I once had the opportunity to travel to Berlin in 1988 but decided against it for the usual reasons we don't do things we should. Besides, my thoughts were that Berlin was not going to change anytime soon and the Berlin Wall would still be there when I returned for another visit at some yet to be determined date in the future. I was wrong. Of course, it was the summer before my seventeenth birthday, so I was often wrong about lots of things.
In 1998 I finally made it back to Germany, but did not go to Berlin. In fact, it never crossed my mind. Instead, I traveled north into Denmark and Sweden. After all, what was there to do and see in Berlin? The wall was down and everybody was living happily ever after.
In 2008 I went to Berlin for work. What I found was a place where the Cold War was both forgotten and lived everyday. Capitalism and the German work ethic have allowed the former West Berlin to absorb the eastern part of the city. In fact, one would have trouble distinguishing where the border between east and west actually was, were in not for the various landmarks, tourist attractions and bits and pieces of the wall to remind you.
Potsdamer Platz, formerly a barren spot on the east side adjacent to the wall, is now home to the ultra modern new train station (Bahnhof) and numerous modern office buildings.
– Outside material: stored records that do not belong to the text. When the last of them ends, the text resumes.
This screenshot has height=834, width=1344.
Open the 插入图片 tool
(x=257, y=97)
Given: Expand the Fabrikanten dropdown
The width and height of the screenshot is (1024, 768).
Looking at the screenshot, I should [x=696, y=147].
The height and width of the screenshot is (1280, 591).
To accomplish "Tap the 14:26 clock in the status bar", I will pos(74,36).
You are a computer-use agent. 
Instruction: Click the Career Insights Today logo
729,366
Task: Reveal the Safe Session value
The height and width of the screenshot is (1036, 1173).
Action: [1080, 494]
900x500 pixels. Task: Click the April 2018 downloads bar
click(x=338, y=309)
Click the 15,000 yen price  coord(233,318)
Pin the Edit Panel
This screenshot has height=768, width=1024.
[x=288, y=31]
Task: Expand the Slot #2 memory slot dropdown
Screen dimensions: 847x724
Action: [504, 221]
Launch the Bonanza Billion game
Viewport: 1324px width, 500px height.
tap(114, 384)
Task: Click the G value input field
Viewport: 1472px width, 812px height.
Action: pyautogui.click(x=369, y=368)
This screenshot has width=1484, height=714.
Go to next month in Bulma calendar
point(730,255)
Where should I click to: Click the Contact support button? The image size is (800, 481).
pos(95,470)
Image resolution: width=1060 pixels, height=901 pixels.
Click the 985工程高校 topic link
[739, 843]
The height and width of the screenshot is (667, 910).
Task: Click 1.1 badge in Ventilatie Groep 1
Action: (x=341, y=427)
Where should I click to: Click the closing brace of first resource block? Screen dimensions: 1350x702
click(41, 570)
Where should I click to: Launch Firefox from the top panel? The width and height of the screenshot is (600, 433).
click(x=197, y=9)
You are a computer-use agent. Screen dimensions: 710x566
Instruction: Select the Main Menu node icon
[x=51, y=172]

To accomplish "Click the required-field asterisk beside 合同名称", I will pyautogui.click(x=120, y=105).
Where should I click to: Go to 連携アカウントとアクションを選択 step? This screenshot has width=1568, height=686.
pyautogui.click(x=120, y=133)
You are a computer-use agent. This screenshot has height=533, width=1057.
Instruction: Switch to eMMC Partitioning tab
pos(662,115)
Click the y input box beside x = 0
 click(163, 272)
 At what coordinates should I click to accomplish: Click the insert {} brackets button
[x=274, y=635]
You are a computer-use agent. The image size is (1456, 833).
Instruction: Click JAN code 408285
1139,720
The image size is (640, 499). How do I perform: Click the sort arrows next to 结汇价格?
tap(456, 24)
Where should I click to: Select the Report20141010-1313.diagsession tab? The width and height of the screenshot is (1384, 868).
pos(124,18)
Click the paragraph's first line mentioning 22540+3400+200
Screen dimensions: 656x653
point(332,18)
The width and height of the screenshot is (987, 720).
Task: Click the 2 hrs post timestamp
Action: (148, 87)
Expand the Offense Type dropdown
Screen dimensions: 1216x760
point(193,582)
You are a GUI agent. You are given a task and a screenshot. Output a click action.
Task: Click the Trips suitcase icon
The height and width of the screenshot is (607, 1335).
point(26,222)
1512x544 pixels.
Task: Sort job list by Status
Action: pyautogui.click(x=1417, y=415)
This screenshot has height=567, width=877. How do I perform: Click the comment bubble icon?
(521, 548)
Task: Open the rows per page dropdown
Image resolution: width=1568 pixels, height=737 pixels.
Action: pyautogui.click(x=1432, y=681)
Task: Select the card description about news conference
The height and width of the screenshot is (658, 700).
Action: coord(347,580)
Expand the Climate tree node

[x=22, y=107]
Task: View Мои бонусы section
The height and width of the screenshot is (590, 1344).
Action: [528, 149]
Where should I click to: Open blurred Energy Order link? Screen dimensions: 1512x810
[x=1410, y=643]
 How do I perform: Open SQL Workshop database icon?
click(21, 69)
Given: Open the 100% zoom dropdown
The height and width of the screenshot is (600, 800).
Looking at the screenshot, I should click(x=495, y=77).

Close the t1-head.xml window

If you want to see a long stretch of the Berlin Wall in all its sinister glory, you have to do some exploring further into the former East Berlin. As you go deeper you see that the East has still not fully recovered from its previous life under communism. It just looks a little more dilapidated and, for lack of a better word, poorer.
As always, people, not sights, left the greatest impression upon me. Sitting beside a Berliner of the same age as me on the flight to Berlin, reminded me how the past lives in the present. He was a boxer living in East Berlin during the Cold War. He told how, in 1988, he was allowed to go to Finland for a fight. He subsequently defected to West Germany via Finland, leaving his family behind. Luckily, the wall came down a year later and he was reunited with his family. None-the-less, he had committed, at the age of seventeen, to risk it all and leave everyone behind simply for the opportunity to live a better life.
My reasons for not getting to Berlin in 1988 now seem even sillier.